*Assignment*
Copy, from the listing, every line in which the string "Eventos" is present.

*Material shown*
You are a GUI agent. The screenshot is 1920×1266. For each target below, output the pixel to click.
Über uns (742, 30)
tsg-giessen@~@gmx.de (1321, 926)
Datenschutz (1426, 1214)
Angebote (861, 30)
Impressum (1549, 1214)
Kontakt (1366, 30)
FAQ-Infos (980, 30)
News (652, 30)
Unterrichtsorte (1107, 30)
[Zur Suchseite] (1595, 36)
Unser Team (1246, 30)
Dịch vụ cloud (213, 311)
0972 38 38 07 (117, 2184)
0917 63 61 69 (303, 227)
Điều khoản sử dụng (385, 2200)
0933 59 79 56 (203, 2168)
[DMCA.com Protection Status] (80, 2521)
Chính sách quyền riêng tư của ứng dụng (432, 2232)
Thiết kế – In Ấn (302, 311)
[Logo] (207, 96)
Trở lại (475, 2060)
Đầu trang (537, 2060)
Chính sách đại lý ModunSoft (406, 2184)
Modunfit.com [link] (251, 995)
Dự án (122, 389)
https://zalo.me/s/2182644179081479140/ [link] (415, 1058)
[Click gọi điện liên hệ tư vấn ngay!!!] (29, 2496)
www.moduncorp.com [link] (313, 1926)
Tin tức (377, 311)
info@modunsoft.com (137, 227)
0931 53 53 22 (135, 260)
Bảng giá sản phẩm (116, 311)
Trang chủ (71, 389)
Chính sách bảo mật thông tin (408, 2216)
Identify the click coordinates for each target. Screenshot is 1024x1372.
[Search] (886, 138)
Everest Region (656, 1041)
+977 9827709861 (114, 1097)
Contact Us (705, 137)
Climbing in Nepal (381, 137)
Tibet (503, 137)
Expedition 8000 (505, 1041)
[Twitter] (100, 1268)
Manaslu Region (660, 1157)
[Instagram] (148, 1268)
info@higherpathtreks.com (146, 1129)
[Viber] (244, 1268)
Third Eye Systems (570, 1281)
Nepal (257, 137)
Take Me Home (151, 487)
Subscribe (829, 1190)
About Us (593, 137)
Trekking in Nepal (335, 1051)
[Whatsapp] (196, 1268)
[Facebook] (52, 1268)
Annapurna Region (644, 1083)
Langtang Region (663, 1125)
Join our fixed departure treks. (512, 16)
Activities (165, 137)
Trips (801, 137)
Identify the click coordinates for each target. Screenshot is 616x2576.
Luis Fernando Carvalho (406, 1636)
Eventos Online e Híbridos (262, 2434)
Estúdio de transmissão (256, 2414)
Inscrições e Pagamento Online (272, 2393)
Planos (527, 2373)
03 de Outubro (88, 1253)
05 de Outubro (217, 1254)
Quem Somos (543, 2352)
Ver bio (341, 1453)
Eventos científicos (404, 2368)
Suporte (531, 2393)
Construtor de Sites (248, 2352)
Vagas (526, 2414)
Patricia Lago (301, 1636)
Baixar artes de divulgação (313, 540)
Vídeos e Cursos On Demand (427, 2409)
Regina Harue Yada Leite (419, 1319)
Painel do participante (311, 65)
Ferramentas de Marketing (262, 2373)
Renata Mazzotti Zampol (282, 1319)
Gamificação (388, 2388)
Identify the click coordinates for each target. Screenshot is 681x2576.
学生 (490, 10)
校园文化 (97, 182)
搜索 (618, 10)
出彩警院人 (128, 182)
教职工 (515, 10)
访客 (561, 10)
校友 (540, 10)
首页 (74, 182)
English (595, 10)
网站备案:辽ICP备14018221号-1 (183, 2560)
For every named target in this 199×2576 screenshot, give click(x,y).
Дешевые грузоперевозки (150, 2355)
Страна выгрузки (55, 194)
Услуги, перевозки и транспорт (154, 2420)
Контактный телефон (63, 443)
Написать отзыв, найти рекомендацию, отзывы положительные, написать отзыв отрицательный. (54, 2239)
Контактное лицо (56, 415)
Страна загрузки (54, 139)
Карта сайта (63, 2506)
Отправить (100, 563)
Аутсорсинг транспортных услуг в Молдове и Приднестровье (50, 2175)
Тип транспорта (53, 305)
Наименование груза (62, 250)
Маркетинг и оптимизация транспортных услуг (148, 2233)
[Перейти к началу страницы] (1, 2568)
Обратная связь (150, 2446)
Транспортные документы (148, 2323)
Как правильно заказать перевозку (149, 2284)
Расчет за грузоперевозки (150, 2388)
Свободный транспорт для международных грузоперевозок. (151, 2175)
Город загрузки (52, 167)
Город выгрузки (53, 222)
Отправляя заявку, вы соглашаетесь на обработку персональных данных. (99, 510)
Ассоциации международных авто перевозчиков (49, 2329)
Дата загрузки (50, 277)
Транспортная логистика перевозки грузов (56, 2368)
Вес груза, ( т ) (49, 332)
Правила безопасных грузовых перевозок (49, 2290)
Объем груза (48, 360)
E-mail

*Solution to this exercise*
Eventos Online e Híbridos (262, 2434)
Eventos científicos (404, 2368)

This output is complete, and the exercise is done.